• [Given records]:
· · ·
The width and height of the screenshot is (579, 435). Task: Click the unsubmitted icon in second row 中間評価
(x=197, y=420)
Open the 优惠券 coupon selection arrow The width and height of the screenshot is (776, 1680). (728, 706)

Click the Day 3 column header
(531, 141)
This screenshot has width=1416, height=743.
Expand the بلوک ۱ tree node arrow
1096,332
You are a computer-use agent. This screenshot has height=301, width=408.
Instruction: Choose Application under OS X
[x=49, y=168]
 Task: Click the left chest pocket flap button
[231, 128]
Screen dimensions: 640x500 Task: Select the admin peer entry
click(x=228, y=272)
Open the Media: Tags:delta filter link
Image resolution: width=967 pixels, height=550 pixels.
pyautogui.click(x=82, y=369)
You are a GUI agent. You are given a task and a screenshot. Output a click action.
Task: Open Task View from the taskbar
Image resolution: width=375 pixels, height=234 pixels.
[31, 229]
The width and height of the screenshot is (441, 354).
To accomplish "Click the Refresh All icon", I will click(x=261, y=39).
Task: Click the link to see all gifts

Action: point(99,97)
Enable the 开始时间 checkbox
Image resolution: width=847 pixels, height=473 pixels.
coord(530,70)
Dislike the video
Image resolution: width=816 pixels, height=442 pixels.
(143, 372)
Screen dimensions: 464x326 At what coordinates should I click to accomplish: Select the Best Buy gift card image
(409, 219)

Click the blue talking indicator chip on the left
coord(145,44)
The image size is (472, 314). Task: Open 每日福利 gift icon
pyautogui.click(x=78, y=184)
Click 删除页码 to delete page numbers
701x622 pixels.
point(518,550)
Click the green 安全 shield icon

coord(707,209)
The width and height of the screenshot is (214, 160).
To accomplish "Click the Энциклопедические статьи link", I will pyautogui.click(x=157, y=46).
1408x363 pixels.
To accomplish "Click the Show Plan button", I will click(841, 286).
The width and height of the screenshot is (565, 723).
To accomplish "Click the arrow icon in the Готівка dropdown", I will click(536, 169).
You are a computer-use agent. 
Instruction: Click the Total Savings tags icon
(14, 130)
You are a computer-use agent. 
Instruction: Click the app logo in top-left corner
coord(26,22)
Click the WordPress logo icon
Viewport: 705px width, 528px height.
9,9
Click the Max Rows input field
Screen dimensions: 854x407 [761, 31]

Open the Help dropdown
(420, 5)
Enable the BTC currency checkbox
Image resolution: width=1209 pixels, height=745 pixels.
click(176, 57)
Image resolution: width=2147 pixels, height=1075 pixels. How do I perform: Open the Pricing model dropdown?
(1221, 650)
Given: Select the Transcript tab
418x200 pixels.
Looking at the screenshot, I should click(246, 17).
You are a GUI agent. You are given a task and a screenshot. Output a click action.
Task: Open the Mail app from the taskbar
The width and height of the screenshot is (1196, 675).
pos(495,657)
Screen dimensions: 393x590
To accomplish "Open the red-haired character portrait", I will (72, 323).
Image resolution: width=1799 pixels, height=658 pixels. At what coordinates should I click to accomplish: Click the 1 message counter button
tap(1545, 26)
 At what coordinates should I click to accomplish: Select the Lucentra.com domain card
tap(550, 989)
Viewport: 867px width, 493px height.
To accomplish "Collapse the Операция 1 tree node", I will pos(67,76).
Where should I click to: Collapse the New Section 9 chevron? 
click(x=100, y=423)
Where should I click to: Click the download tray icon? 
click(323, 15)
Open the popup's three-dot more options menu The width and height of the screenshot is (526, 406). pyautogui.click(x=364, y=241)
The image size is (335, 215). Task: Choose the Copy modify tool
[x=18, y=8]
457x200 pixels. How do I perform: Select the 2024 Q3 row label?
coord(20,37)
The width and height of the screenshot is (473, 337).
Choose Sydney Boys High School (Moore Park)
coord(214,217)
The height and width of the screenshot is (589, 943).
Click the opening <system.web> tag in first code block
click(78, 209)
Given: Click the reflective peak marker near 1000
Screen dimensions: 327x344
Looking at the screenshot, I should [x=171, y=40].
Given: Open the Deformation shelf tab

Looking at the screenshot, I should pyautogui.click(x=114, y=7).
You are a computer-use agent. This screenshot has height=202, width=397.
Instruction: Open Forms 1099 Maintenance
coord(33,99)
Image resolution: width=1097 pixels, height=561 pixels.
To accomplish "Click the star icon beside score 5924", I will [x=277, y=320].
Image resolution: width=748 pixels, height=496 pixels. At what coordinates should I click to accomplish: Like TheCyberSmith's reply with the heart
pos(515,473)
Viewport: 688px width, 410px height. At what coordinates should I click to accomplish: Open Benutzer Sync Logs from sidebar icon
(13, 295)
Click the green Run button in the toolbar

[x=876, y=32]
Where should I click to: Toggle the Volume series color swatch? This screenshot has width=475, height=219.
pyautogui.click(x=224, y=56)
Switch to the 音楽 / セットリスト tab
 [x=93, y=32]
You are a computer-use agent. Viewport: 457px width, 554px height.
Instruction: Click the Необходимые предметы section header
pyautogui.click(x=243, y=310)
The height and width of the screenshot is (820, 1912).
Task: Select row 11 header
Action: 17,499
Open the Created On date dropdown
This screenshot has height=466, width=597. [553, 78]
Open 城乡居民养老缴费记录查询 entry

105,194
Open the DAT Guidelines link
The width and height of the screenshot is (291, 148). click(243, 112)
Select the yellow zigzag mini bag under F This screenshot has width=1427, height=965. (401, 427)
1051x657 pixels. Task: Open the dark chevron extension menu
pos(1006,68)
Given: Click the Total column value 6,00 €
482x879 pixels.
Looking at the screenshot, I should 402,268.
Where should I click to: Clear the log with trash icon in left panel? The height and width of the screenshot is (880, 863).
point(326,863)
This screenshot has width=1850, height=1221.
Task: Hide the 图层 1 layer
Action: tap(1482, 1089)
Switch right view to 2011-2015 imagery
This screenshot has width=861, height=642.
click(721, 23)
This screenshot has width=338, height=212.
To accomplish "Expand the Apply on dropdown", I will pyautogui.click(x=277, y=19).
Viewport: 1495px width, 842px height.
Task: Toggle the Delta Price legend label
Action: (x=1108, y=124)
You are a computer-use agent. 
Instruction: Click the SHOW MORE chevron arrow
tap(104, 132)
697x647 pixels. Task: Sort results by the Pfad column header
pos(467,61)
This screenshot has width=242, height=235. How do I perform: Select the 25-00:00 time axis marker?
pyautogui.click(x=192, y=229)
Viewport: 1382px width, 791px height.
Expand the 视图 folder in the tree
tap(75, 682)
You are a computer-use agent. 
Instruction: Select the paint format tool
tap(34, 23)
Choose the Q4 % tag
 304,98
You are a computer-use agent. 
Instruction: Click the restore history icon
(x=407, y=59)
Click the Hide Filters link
· · ·
• [The problem]: Reprint the listing above. Keep every line exactly as it is.

• [Exercise solution]:
The width and height of the screenshot is (579, 435). Task: Click the unsubmitted icon in second row 中間評価
(x=197, y=420)
Open the 优惠券 coupon selection arrow The width and height of the screenshot is (776, 1680). (728, 706)

Click the Day 3 column header
(531, 141)
This screenshot has width=1416, height=743.
Expand the بلوک ۱ tree node arrow
1096,332
You are a computer-use agent. This screenshot has height=301, width=408.
Instruction: Choose Application under OS X
[x=49, y=168]
 Task: Click the left chest pocket flap button
[231, 128]
Screen dimensions: 640x500 Task: Select the admin peer entry
click(x=228, y=272)
Open the Media: Tags:delta filter link
Image resolution: width=967 pixels, height=550 pixels.
pyautogui.click(x=82, y=369)
You are a GUI agent. You are given a task and a screenshot. Output a click action.
Task: Open Task View from the taskbar
Image resolution: width=375 pixels, height=234 pixels.
[31, 229]
The width and height of the screenshot is (441, 354).
To accomplish "Click the Refresh All icon", I will click(x=261, y=39).
Task: Click the link to see all gifts

Action: point(99,97)
Enable the 开始时间 checkbox
Image resolution: width=847 pixels, height=473 pixels.
coord(530,70)
Dislike the video
Image resolution: width=816 pixels, height=442 pixels.
(143, 372)
Screen dimensions: 464x326 At what coordinates should I click to accomplish: Select the Best Buy gift card image
(409, 219)

Click the blue talking indicator chip on the left
coord(145,44)
The image size is (472, 314). Task: Open 每日福利 gift icon
pyautogui.click(x=78, y=184)
Click 删除页码 to delete page numbers
701x622 pixels.
point(518,550)
Click the green 安全 shield icon

coord(707,209)
The width and height of the screenshot is (214, 160).
To accomplish "Click the Энциклопедические статьи link", I will pyautogui.click(x=157, y=46).
1408x363 pixels.
To accomplish "Click the Show Plan button", I will click(841, 286).
The width and height of the screenshot is (565, 723).
To accomplish "Click the arrow icon in the Готівка dropdown", I will click(536, 169).
You are a computer-use agent. 
Instruction: Click the Total Savings tags icon
(14, 130)
You are a computer-use agent. 
Instruction: Click the app logo in top-left corner
coord(26,22)
Click the WordPress logo icon
Viewport: 705px width, 528px height.
9,9
Click the Max Rows input field
Screen dimensions: 854x407 [761, 31]

Open the Help dropdown
(420, 5)
Enable the BTC currency checkbox
Image resolution: width=1209 pixels, height=745 pixels.
click(176, 57)
Image resolution: width=2147 pixels, height=1075 pixels. How do I perform: Open the Pricing model dropdown?
(1221, 650)
Given: Select the Transcript tab
418x200 pixels.
Looking at the screenshot, I should click(246, 17).
You are a GUI agent. You are given a task and a screenshot. Output a click action.
Task: Open the Mail app from the taskbar
The width and height of the screenshot is (1196, 675).
pos(495,657)
Screen dimensions: 393x590
To accomplish "Open the red-haired character portrait", I will (72, 323).
Image resolution: width=1799 pixels, height=658 pixels. At what coordinates should I click to accomplish: Click the 1 message counter button
tap(1545, 26)
 At what coordinates should I click to accomplish: Select the Lucentra.com domain card
tap(550, 989)
Viewport: 867px width, 493px height.
To accomplish "Collapse the Операция 1 tree node", I will pos(67,76).
Where should I click to: Collapse the New Section 9 chevron? 
click(x=100, y=423)
Where should I click to: Click the download tray icon? 
click(323, 15)
Open the popup's three-dot more options menu The width and height of the screenshot is (526, 406). pyautogui.click(x=364, y=241)
The image size is (335, 215). Task: Choose the Copy modify tool
[x=18, y=8]
457x200 pixels. How do I perform: Select the 2024 Q3 row label?
coord(20,37)
The width and height of the screenshot is (473, 337).
Choose Sydney Boys High School (Moore Park)
coord(214,217)
The height and width of the screenshot is (589, 943).
Click the opening <system.web> tag in first code block
click(78, 209)
Given: Click the reflective peak marker near 1000
Screen dimensions: 327x344
Looking at the screenshot, I should [x=171, y=40].
Given: Open the Deformation shelf tab

Looking at the screenshot, I should pyautogui.click(x=114, y=7).
You are a computer-use agent. This screenshot has height=202, width=397.
Instruction: Open Forms 1099 Maintenance
coord(33,99)
Image resolution: width=1097 pixels, height=561 pixels.
To accomplish "Click the star icon beside score 5924", I will [x=277, y=320].
Image resolution: width=748 pixels, height=496 pixels. At what coordinates should I click to accomplish: Like TheCyberSmith's reply with the heart
pos(515,473)
Viewport: 688px width, 410px height. At what coordinates should I click to accomplish: Open Benutzer Sync Logs from sidebar icon
(13, 295)
Click the green Run button in the toolbar

[x=876, y=32]
Where should I click to: Toggle the Volume series color swatch? This screenshot has width=475, height=219.
pyautogui.click(x=224, y=56)
Switch to the 音楽 / セットリスト tab
 [x=93, y=32]
You are a computer-use agent. Viewport: 457px width, 554px height.
Instruction: Click the Необходимые предметы section header
pyautogui.click(x=243, y=310)
The height and width of the screenshot is (820, 1912).
Task: Select row 11 header
Action: 17,499
Open the Created On date dropdown
This screenshot has height=466, width=597. [553, 78]
Open 城乡居民养老缴费记录查询 entry

105,194
Open the DAT Guidelines link
The width and height of the screenshot is (291, 148). click(243, 112)
Select the yellow zigzag mini bag under F This screenshot has width=1427, height=965. (401, 427)
1051x657 pixels. Task: Open the dark chevron extension menu
pos(1006,68)
Given: Click the Total column value 6,00 €
482x879 pixels.
Looking at the screenshot, I should 402,268.
Where should I click to: Clear the log with trash icon in left panel? The height and width of the screenshot is (880, 863).
point(326,863)
This screenshot has width=1850, height=1221.
Task: Hide the 图层 1 layer
Action: tap(1482, 1089)
Switch right view to 2011-2015 imagery
This screenshot has width=861, height=642.
click(721, 23)
This screenshot has width=338, height=212.
To accomplish "Expand the Apply on dropdown", I will pyautogui.click(x=277, y=19).
Viewport: 1495px width, 842px height.
Task: Toggle the Delta Price legend label
Action: (x=1108, y=124)
You are a computer-use agent. 
Instruction: Click the SHOW MORE chevron arrow
tap(104, 132)
697x647 pixels. Task: Sort results by the Pfad column header
pos(467,61)
This screenshot has width=242, height=235. How do I perform: Select the 25-00:00 time axis marker?
pyautogui.click(x=192, y=229)
Viewport: 1382px width, 791px height.
Expand the 视图 folder in the tree
tap(75, 682)
You are a computer-use agent. 
Instruction: Select the paint format tool
tap(34, 23)
Choose the Q4 % tag
 304,98
You are a computer-use agent. 
Instruction: Click the restore history icon
(x=407, y=59)
Click the Hide Filters link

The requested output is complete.